#### Task statement
Copy out the passage on JWT validation and token introspection word for word, from its first line to its last, without the records.

#### Source text
Invalid JWTs Behave As Expected
- Properly rejected with 401 Unauthorized
- Works fine across all RPS levels
Why This Matters
Under realistic traffic (100–1000 RPS), we saw that invalid and expired tokens were rejected consistently only when tested via introspection. That means:
- JWT validation is performant but blind to token revocation.
- Introspection catches revoked/expired tokens but needs smarter assertions.
If you don’t know what your API gateway is allowing through, you may already have a security gap in production.
Key Takeaways
- Token validation is fast, but it’s not enough. Local JWT plugins may skip expiry checks unless explicitly configured – leading to security blind spots.
- Introspection brings accuracy, especially for expired or revoked tokens – but at the cost of extra latency and backend pressure.
- Security ≠ Speed. You need both. The safest setup balances lightweight validation with real-time introspection when needed.
- Gateway behaviour must be verified under load. Some bugs or config misses only surface at scale – like our expired token acceptance.
- Teaching through failure is powerful. This test intentionally let expired JWTs through to highlight what happens when expiry enforcement is assumed rather than verified.

#### Dataset rows

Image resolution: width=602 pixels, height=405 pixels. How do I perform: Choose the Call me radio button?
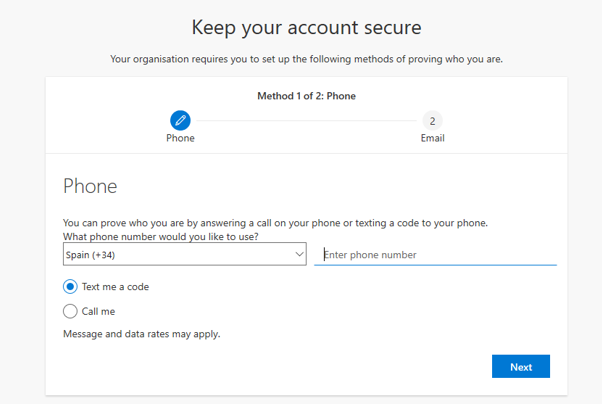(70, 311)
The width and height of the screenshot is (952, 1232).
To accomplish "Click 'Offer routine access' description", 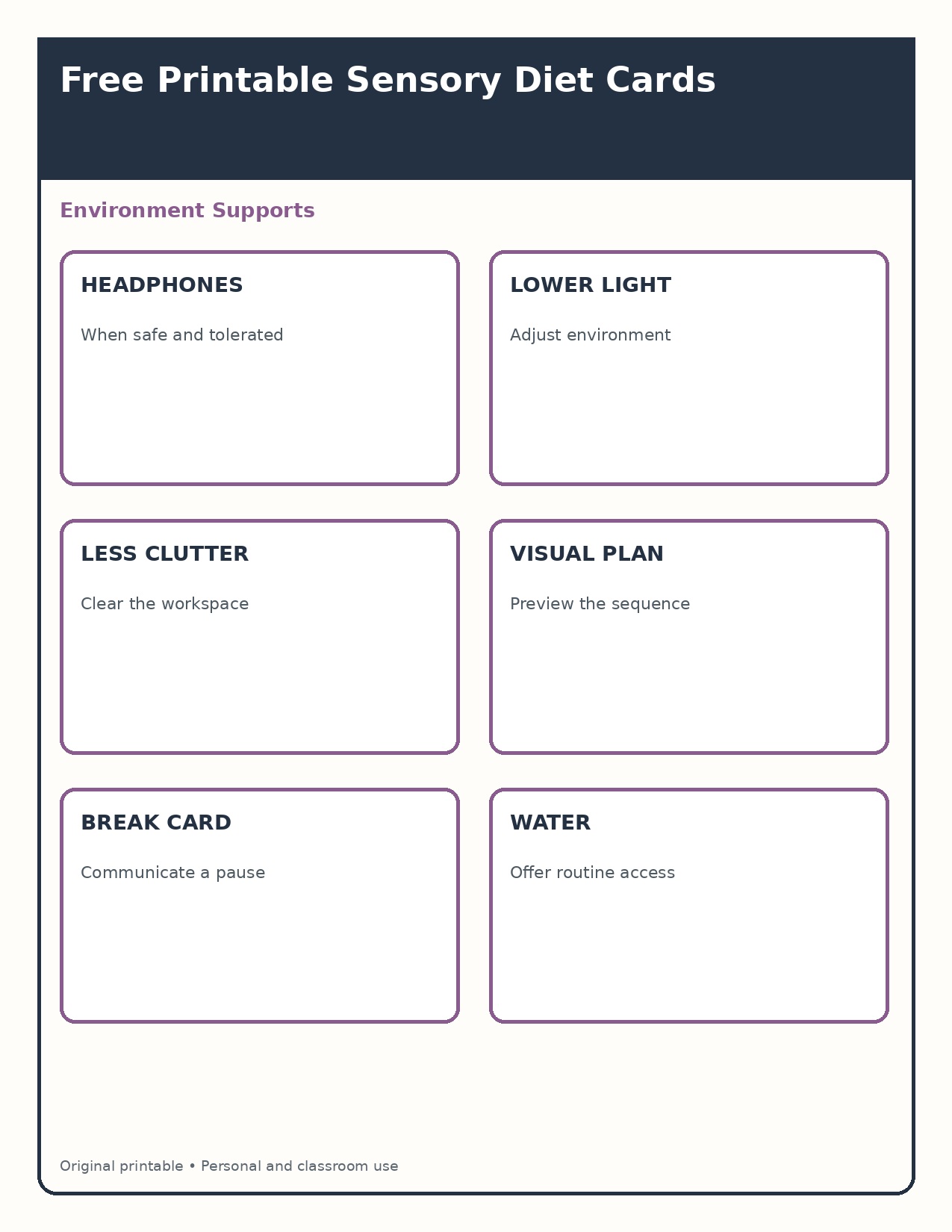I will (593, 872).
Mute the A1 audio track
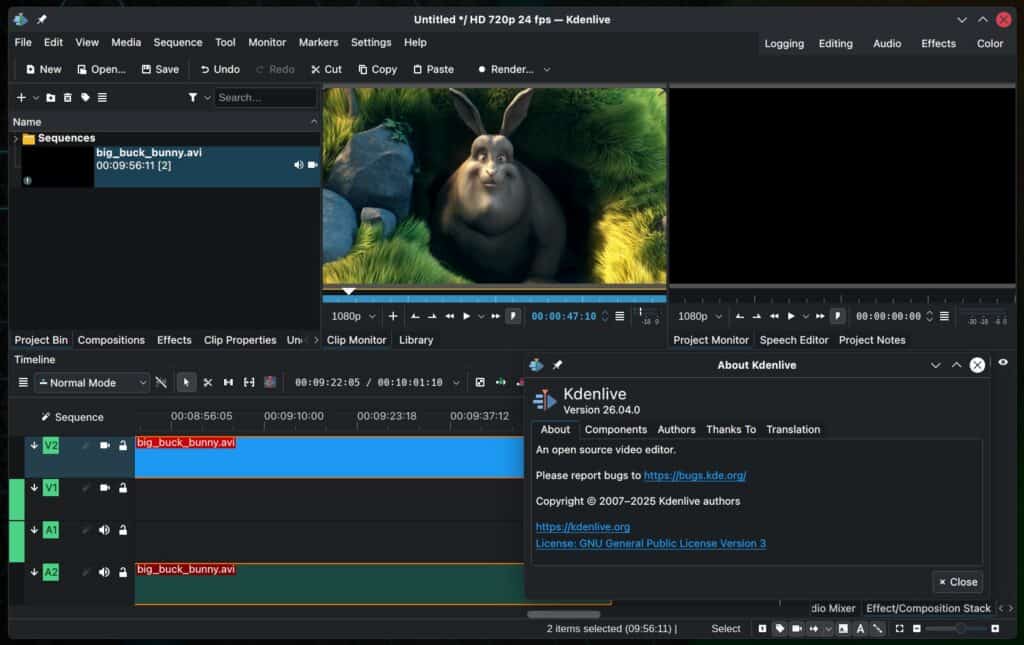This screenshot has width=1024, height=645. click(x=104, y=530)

#### Response for this exercise
Invalid JWTs Behave As Expected
- Properly rejected with 401 Unauthorized
- Works fine across all RPS levels
Why This Matters
Under realistic traffic (100–1000 RPS), we saw that invalid and expired tokens were rejected consistently only when tested via introspection. That means:
- JWT validation is performant but blind to token revocation.
- Introspection catches revoked/expired tokens but needs smarter assertions.
If you don’t know what your API gateway is allowing through, you may already have a security gap in production.
Key Takeaways
- Token validation is fast, but it’s not enough. Local JWT plugins may skip expiry checks unless explicitly configured – leading to security blind spots.
- Introspection brings accuracy, especially for expired or revoked tokens – but at the cost of extra latency and backend pressure.
- Security ≠ Speed. You need both. The safest setup balances lightweight validation with real-time introspection when needed.
- Gateway behaviour must be verified under load. Some bugs or config misses only surface at scale – like our expired token acceptance.
- Teaching through failure is powerful. This test intentionally let expired JWTs through to highlight what happens when expiry enforcement is assumed rather than verified.